Singapore passport ranks number one in the world

Singapore is now officially the most powerful passport in the world according to the Henley Passport Index, which is based on exclusive and official data from IATA, knocking Japan off the top spot for the first time in five years.

Coming in first, Singapore passport holders are able to visit 192 travel destinations out of 227 around the world visa-free.

Singapore passport holders can visit 192 travel destinations out of 227 around the world visa-free

Germany, Italy, and Spain all move up into second place with visa-free access to 190 destinations, while Japan, now shares third place with six other nations – Austria, Finland, France, Luxembourg, South Korea, and Sweden –with access to 189 destinations without a prior visa.

The UK jumps up two places on the latest ranking to fourth place while the US plummeted a further two places to eighth spot with access to just 184 destinations visa-free.
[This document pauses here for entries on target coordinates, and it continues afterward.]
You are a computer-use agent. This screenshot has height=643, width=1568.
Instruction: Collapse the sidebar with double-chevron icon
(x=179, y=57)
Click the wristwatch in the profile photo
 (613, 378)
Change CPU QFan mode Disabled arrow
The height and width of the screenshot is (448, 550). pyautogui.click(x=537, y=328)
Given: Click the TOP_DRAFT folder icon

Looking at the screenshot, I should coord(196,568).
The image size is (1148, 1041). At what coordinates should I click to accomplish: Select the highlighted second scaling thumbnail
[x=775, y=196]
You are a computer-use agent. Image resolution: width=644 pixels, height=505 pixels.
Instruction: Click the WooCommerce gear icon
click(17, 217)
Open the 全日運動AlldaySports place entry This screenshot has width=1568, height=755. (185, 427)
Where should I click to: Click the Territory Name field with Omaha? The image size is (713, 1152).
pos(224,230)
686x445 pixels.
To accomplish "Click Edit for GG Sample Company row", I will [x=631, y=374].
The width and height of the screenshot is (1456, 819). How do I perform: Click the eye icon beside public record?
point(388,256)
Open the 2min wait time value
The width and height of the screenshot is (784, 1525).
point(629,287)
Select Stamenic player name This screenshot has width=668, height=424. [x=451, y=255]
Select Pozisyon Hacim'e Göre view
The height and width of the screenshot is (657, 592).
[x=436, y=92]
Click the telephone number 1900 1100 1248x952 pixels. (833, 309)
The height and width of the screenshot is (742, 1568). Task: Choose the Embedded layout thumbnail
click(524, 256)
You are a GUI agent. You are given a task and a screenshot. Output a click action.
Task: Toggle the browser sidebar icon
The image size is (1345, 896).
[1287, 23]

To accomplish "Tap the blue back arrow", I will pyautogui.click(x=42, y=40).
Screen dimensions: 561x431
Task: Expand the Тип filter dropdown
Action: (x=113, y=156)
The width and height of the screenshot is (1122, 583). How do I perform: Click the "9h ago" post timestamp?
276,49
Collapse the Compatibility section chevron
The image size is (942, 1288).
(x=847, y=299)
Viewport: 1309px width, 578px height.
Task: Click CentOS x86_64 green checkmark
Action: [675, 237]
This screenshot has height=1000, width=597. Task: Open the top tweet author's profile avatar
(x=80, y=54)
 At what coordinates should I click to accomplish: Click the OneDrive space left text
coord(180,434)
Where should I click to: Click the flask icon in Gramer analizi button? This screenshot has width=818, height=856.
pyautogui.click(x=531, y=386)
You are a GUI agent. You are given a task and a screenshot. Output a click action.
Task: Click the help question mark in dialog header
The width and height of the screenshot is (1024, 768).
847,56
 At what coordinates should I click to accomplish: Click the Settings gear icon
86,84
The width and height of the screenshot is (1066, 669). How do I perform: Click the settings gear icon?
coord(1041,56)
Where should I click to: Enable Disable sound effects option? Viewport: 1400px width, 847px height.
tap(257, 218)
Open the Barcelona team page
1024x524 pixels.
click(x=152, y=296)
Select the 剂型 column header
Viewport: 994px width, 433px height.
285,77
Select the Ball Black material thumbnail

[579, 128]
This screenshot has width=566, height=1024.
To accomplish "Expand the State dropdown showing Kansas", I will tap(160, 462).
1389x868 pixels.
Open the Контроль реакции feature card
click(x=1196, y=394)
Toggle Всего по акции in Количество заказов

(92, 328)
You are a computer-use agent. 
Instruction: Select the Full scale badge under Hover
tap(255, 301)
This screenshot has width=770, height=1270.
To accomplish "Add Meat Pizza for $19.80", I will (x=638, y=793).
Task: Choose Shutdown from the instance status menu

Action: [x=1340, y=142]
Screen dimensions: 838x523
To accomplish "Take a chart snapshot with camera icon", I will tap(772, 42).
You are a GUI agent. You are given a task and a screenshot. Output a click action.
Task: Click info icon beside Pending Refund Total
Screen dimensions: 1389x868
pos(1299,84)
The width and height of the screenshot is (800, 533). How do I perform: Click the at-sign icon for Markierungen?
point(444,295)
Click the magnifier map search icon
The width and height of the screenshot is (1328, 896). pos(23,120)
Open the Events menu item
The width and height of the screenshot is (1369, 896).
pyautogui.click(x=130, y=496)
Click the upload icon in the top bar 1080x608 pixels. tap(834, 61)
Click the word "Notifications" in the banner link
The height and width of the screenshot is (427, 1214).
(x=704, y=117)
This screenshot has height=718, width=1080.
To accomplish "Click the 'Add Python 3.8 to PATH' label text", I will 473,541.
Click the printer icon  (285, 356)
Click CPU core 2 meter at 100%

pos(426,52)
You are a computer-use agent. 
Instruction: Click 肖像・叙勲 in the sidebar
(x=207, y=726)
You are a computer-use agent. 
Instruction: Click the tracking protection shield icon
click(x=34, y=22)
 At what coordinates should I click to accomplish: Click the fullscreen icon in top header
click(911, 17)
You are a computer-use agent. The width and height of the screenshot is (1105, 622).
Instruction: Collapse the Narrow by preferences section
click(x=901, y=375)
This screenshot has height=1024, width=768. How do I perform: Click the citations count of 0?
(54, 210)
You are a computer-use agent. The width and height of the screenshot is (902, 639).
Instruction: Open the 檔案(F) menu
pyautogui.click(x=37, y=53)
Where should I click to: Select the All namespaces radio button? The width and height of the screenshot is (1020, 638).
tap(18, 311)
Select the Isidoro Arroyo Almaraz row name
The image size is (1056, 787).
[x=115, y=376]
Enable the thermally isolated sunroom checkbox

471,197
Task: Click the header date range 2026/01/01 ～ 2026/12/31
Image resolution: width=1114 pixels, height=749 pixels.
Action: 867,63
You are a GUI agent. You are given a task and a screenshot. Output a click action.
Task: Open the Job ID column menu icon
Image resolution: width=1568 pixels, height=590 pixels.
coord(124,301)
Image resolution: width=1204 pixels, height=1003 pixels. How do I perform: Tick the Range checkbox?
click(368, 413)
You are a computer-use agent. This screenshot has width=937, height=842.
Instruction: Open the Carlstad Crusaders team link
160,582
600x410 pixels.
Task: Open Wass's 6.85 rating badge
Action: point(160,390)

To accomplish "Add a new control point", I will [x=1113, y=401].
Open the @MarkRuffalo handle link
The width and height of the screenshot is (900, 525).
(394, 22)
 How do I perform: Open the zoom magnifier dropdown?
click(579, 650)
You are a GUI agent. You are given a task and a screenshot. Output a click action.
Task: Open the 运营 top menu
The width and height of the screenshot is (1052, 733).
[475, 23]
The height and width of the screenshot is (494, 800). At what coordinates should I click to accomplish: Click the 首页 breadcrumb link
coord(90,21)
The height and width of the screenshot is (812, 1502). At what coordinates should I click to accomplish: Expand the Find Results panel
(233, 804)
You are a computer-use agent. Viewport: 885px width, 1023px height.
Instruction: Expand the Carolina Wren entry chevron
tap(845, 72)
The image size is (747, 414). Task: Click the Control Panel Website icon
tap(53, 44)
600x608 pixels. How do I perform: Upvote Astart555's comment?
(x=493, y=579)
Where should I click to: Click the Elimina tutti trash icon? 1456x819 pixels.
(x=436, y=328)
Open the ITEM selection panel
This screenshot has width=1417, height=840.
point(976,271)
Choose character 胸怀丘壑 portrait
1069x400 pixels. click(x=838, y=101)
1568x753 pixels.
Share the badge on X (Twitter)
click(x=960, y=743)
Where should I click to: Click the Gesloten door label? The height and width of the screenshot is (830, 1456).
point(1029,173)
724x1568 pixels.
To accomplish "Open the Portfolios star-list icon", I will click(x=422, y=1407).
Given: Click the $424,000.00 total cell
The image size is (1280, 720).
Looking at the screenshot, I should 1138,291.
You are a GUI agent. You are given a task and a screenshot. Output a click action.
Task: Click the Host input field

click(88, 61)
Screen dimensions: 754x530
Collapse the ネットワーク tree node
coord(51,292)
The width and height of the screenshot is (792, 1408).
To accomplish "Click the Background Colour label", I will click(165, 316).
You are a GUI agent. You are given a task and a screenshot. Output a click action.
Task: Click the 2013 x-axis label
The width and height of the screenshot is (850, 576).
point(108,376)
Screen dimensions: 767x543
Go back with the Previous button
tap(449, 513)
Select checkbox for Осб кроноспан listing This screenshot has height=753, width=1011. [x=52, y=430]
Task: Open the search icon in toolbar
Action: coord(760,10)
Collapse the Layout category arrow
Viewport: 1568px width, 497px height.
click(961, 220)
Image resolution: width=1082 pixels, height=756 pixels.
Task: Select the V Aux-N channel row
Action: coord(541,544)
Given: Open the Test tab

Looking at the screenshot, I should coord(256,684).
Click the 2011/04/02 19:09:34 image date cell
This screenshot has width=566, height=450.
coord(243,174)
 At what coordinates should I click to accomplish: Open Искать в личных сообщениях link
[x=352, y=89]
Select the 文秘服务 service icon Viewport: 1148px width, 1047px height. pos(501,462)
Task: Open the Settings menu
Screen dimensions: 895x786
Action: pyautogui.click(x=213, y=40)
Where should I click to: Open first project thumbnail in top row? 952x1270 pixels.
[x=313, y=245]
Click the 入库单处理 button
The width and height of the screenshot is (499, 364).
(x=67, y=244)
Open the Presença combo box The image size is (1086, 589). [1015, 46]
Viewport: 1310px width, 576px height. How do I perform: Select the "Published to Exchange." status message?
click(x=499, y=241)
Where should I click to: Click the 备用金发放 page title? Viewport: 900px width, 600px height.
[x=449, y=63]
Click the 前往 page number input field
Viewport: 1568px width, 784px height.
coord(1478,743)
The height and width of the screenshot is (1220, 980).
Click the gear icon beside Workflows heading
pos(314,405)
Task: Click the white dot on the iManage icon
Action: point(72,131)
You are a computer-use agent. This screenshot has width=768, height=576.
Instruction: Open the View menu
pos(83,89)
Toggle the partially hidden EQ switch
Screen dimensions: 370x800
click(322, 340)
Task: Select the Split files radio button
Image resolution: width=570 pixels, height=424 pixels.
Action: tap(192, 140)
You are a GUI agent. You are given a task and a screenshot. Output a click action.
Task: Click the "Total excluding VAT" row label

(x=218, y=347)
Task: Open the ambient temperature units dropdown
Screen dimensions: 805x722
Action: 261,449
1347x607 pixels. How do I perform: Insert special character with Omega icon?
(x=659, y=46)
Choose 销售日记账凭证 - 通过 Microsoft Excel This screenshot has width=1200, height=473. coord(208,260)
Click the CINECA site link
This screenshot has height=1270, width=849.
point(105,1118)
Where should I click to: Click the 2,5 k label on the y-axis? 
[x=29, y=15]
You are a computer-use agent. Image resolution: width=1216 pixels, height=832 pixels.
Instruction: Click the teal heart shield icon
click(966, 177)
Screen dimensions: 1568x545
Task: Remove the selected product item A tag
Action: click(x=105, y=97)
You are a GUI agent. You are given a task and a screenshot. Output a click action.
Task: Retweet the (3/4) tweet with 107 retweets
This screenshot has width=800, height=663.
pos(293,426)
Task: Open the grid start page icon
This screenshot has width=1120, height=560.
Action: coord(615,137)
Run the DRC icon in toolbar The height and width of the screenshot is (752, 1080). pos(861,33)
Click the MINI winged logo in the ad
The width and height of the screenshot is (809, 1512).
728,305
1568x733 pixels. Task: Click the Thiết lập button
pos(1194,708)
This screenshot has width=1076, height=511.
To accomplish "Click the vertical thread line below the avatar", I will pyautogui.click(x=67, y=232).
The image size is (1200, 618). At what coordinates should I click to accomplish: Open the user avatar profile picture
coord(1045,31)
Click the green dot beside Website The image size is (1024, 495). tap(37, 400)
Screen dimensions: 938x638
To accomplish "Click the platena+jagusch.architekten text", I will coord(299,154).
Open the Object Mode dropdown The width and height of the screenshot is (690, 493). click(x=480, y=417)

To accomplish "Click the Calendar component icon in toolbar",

Of the countries sitting in the Top 10, the US has seen the smallest increase in its score on the Henley Passport Index over the past decade, securing visa-free access to just 12 additional destinations between 2013 and 2023. Singapore, by comparison, has increased its score by 25, pushing it five places up the ranking over the past 10 years to number one spot.

The three weakest passports in the world includes Afghanistan, which remains entrenched at the bottom of the Henley Passport Index, with a visa-free access score of just 27, followed by Iraq (score of 29), and Syria (score of 30).

Meanwhile, Henley & Partners has conducted exclusive new research into the relationship between a country’s openness to foreigners – how many nations it allows to cross its borders visa-free – and its own citizens’ travel freedom, gauged using the Henley Passport Index.

The new Henley Openness Index ranks all 199 countries worldwide according to the number of nationalities they permit entry to without a prior visa.

The Top 20 ‘most open’ countries are all small island nations or African states, except for Cambodia. There are 12 completely open countries that offer visa-free or visa-on-arrival entry to all 198 passports in the world (not counting their own), namely: Burundi, Comoro Islands, Djibouti, Guinea-Bissau, Maldives, Micronesia, Mozambique, Rwanda, Samoa, Seychelles, Timor-Leste, and Tuvalu.

At the bottom of the Henley Openness Index, four countries score zero, permitting no visa-free access for any passport – Afghanistan, North Korea, Papua New Guinea, and Turkmenistan. They are followed by five countries that provide visa-free access to fewer than five other nationalities – Libya, Bhutan, Eritrea, Equatorial Guinea, and India.